Hockeydude Wed 08-Jun-16 14:35:10

Now I will give the definitive answer to all your questions OP:

Nobody knows.

Vote whatever you reckon and we'll have to deal with the consequences once we find them out!

Mistigri Wed 08-Jun-16 14:54:16

I knew we had a decent level of power in the EU anyway, I just wasn't sure how much of this was to do with the fact that many of the other states didn't want us to leave

It's not a question of power but of influence. Britain has always had a disproportionate level of influence, as can been seen by the special dispensations we've benefited from over the years. Opt outs are not a new thing.

The British vision of the EU has always been different from that of nations that have been (usually for domestic political reasons) more in favour of a federal Europe, such as Belgium. The UK has always had a strong preference for an EU that is predominantly about trade, and it seems to have won this point, at least for the foreseeable future. The tipping point probably came with the accession of Eastern European countries (which the UK did much to facilitate), after which federalisation basically became a pipe dream. Outside brexit HQ I don't think serious politicians of any nationality believe in a federal Europe any more.

namechangeparents Wed 08-Jun-16 15:22:45

1: If we leave, what is the likely outcome for the NHS? Ditto if we stay?

I don't think there will be an impact on the NHS either way. Except that if we leave there may be a greater burden because of elderly ex-pats returning who are less likely to be good health than younger European workers. However, this assumes that they will indeed return.

2: While there will clearly be a period of financial downturn for a while if we leave, how long will this last and will we be able to be stronger afterwards given that it opens doors to trading around the world? Finances isn't my strong point, but it's obviously important.

No idea - could be a long time. I'm not sure leaving the EU opens doors to trading round the world - 28 countries have more bargaining power than one.

3: If we stay, doesn't the fact that we have effectively lost our major bargaining power, our threat to leave, make us weaker within the EU and less able to talk down some of the more controlling measures?

I think if the result is very close eg only 51% of us vote to stay the EU HAS to listen to the fact that nearly half of the voting population were so concerned they voted to leave.

4: Don't we have a fair amount of control over immigration anyway, even within the EU, (it seems to be the case that we have lower net immigration than a lot of other countries, Australia - the media's favourite - being one of them, and immigrants contribute more to our finances than they take in benefits anyway.

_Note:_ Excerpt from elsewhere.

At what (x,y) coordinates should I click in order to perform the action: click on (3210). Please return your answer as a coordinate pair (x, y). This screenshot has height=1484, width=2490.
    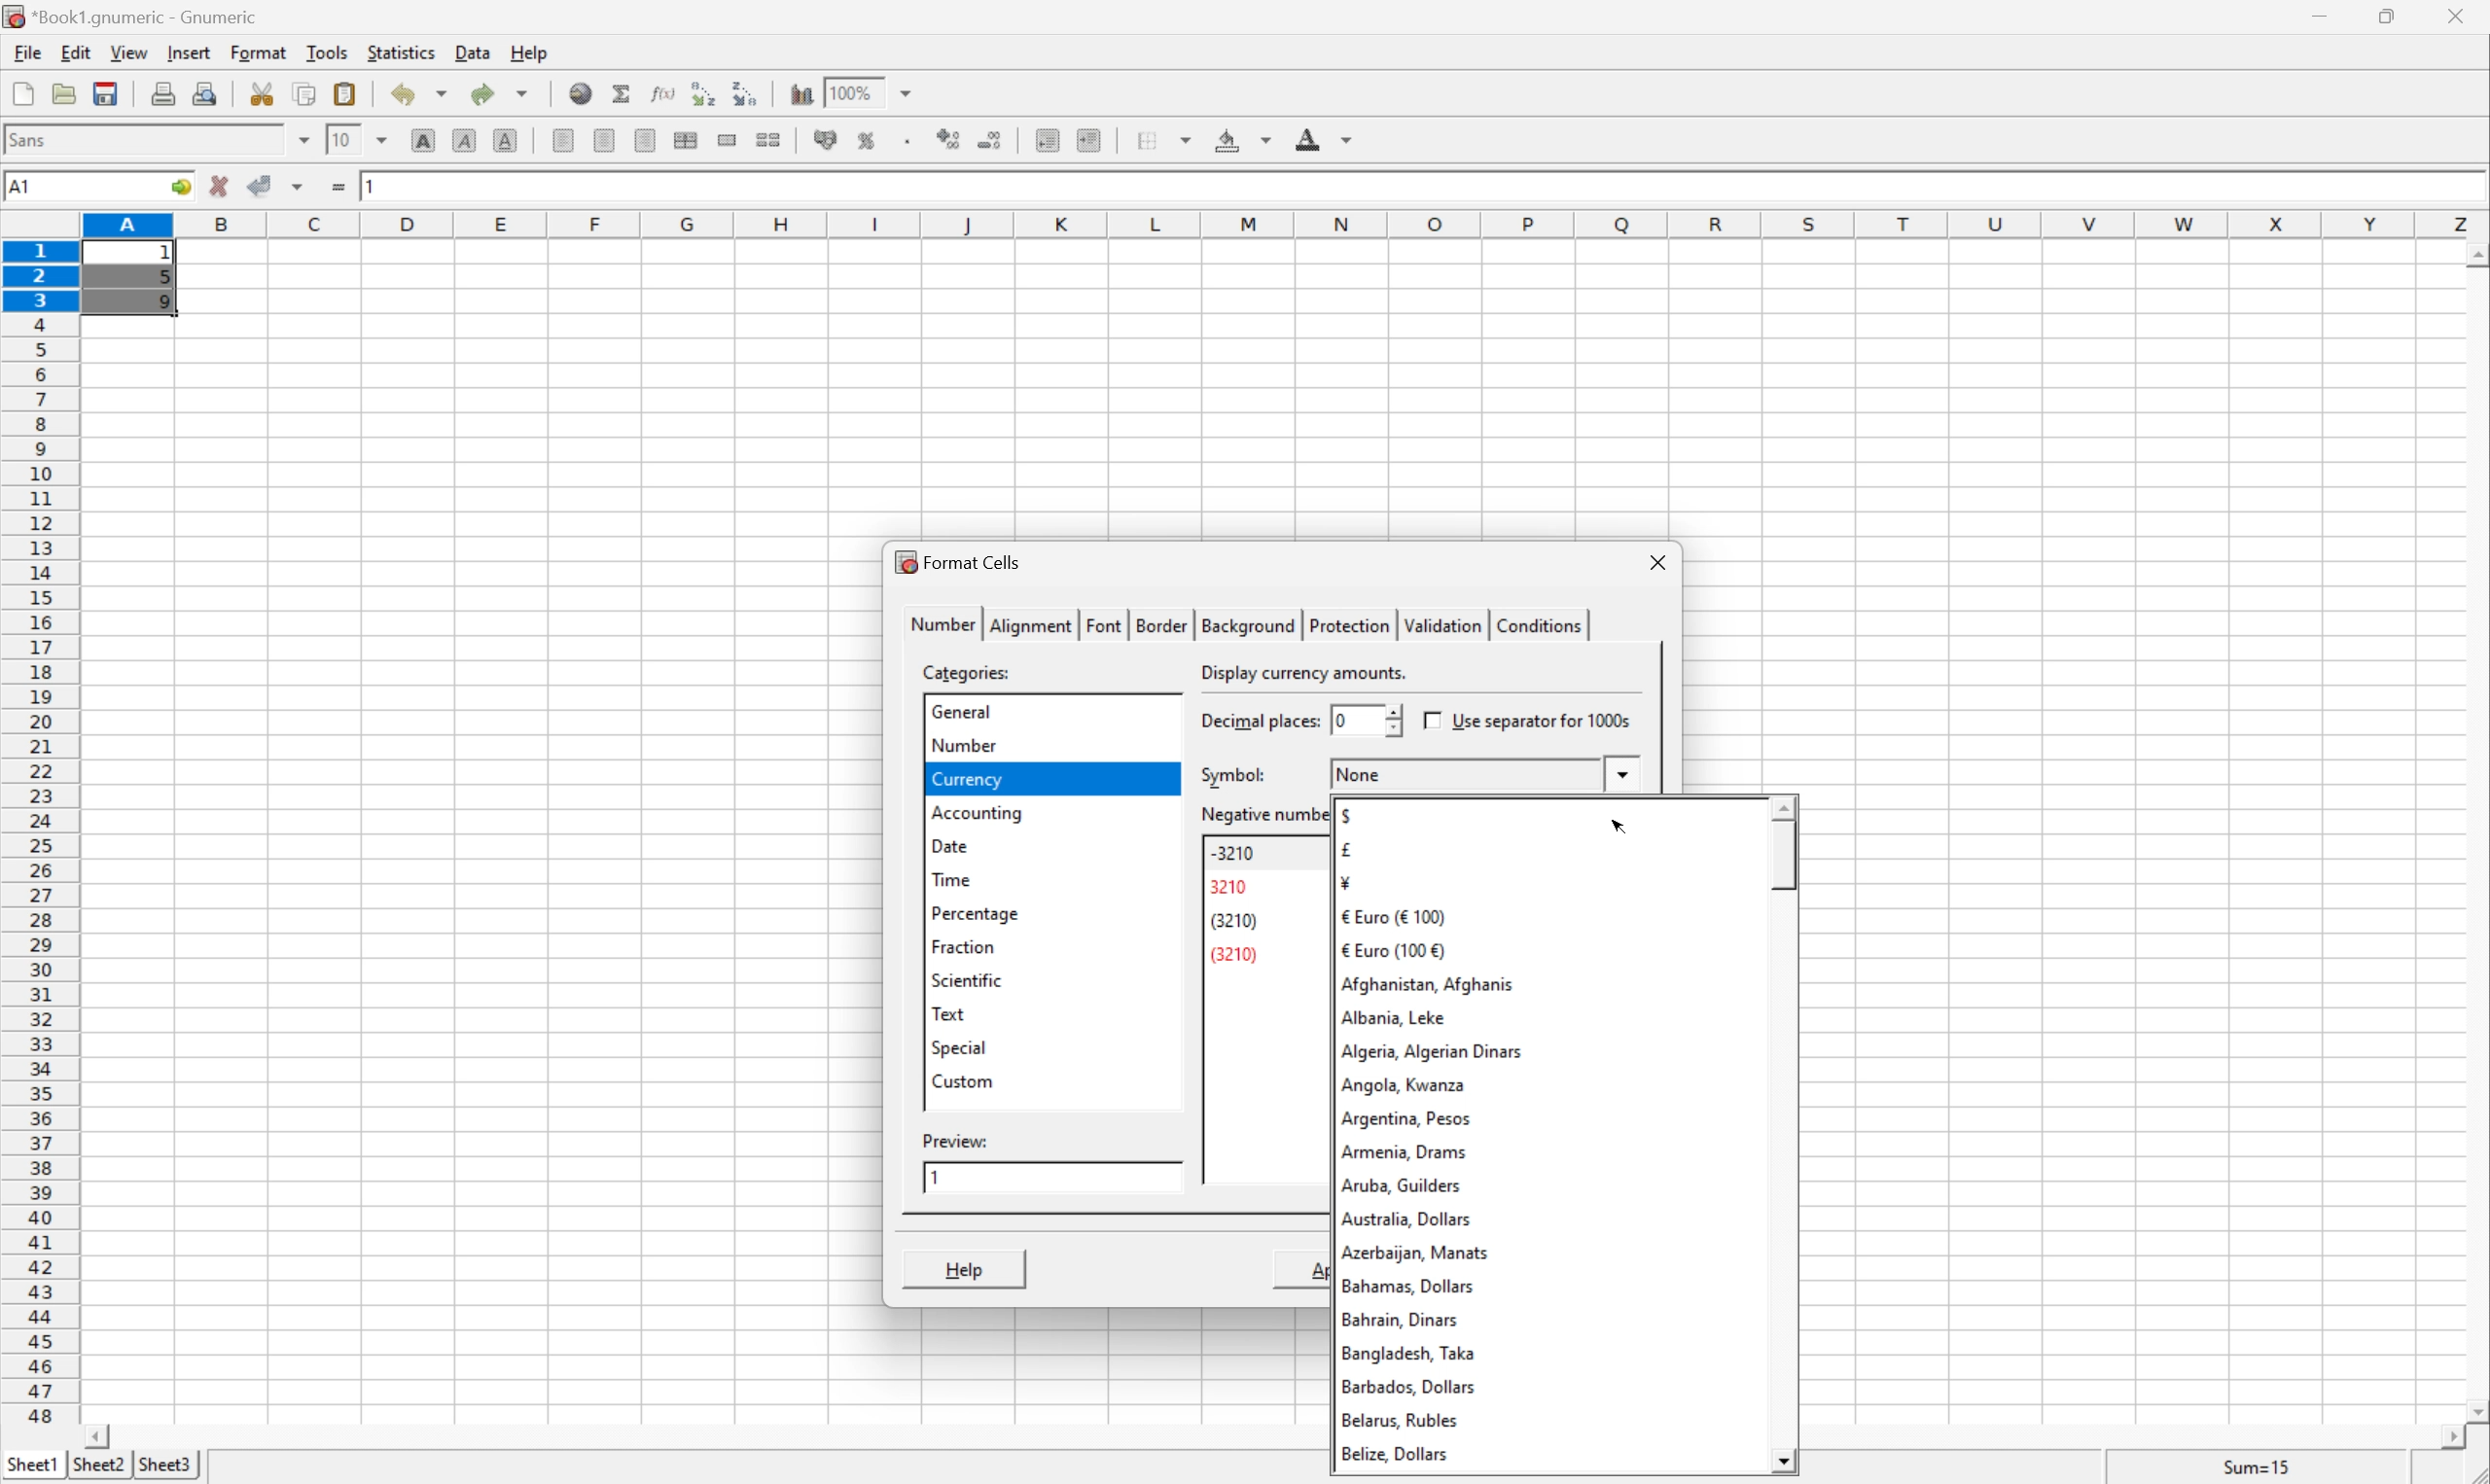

Immigration is not something that is top of my personal decision making agenda, but seems to be the centre of a whole lot of right-wing scaremongering).

I think the sea around us is our biggest protection against unwanted immigration.

5: What will leave or stay mean for our children's generation, given that this vote is unlikely to happen again for a long long time?

If we vote to leave they lose the chance to study/work/live in the EU - at least it won't be as easy - or a lot more expensive.

6: What are the chances of the EU ending up as a superstate, as seems to be being talked about, and us being swallowed up as nothing within it?

Precisely zero. Other members don't want this either.

TheKnittingMidwife Wed 08-Jun-16 19:45:15

Hockeydude haha - yes, I thought that might be the case!

Mistigri and namechangeparents thank you for your comments. It's clarifying things a little for me.